Individuals with long COVID were found to have more than double the risk of developing new cardiovascular symptoms. The results of a comprehensive study examining cardiovascular complications from long COVID will be presented at the American College of Cardiology conference with the World Congress of Cardiology (ACC.23/WCC) conference. The event, marking the ACC’s 72nd Annual Scientific Session, will take place March 4-6, both online and in New Orleans.
Surveys indicate that one in seven people in the U.S. have had long COVID. While there is no universal definition, the study’s authors defined long COVID as symptoms persisting for at least four weeks and occurring at least two months after an initial COVID-19 infection.
“COVID-19 is more than a simple respiratory disease -- it is a syndrome that can affect the heart,” Global Remote Research Scholars Program lead author Joanna Lee said in a statement. “Clinicians should be aware that cardiac complications can exist and investigate further if a patient complains of these symptoms, even a long time after contracting COVID-19. For patients, if you had COVID-19 and continue to have difficulty breathing or any kind of new heart problems, you should go to the doctor and get it checked out.”
The authors conducted a systematic literature review and meta-analysis of 11 major studies that included data on cardiovascular outcomes among people with long COVID as well as a control group that had never had COVID-19. Patients with preexisting cardiovascular disease were included, but their symptoms were only counted as long-COVID cardiovascular complications if they were new symptoms that emerged after the COVID-19 infection.
Of the more than 5.8 million participants across the 11 studies, almost 450,000 experienced cardiac complications. Among those with long COVID, the rate of cardiac complications was 2.3 to 2.5 times higher compared with those in the control group.
Individuals with long COVID were significantly more likely to experience symptoms associated with heart problems, including chest pain, shortness of breath, heart palpitations, and fatigue, than those who had never had COVID-19. Long-COVID patients were also more likely to show heart disease markers or elevated cardiovascular risk in medical imaging and diagnostic tests.
Although the precise biological mechanisms involved in the association between long COVID and heart complications are unknown, researchers note that chronic inflammation, documented by persistently elevated inflammatory markers in patients with long COVID, could be a factor. They say that coordinated efforts among primary care providers, emergency room staff, and cardiologists could help with the early detection and mitigation of cardiac complications among long-COVID patients.

Lines from a data collection
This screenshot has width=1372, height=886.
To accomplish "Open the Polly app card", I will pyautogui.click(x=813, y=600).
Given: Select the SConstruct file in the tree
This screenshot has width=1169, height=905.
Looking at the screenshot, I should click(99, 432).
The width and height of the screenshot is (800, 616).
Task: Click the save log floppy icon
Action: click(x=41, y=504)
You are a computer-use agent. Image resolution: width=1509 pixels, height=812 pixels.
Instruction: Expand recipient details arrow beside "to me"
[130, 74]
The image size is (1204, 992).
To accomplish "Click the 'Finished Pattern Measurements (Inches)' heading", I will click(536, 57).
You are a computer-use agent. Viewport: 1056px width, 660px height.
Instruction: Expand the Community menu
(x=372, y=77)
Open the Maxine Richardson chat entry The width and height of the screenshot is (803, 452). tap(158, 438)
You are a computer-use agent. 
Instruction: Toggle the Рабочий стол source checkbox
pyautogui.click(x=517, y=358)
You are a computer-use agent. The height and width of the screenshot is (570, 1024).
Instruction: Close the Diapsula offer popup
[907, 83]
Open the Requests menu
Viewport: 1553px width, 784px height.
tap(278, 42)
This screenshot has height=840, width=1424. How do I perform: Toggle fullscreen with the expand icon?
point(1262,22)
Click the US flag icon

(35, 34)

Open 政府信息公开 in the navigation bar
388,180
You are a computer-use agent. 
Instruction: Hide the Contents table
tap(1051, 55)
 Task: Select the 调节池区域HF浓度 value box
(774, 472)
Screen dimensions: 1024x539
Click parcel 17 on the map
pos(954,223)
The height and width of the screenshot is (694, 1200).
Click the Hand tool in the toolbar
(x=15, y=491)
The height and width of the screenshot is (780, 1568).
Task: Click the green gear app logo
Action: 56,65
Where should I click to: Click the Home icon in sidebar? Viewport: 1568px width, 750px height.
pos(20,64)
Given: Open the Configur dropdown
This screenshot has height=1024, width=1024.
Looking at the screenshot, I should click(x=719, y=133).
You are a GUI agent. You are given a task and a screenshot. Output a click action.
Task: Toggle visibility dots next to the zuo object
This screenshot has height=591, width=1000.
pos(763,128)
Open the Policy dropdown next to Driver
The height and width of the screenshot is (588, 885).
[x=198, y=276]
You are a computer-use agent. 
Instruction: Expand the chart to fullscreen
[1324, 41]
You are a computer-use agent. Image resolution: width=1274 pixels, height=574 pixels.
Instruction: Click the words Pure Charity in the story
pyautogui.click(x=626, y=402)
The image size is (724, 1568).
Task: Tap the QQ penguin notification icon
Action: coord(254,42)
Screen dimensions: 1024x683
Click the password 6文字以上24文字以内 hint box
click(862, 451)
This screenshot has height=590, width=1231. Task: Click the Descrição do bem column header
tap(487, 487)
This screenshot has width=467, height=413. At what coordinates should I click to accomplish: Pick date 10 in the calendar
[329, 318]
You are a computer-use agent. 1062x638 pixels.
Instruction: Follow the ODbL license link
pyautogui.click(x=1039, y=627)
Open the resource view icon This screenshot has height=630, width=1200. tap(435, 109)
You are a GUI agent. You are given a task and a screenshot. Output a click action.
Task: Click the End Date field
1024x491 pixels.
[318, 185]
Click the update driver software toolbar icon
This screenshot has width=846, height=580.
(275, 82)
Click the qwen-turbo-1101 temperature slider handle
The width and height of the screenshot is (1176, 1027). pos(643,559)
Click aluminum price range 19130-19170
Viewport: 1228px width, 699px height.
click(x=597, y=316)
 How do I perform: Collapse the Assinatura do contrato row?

▸ Your instructions: Please answer: in the long COVID article, how much higher was the rate of cardiac complications among people with long COVID than in the control group? These lines come from a separate source, not from the long COVID article.

▸ Exercise output: It was 2.3 to 2.5 times higher.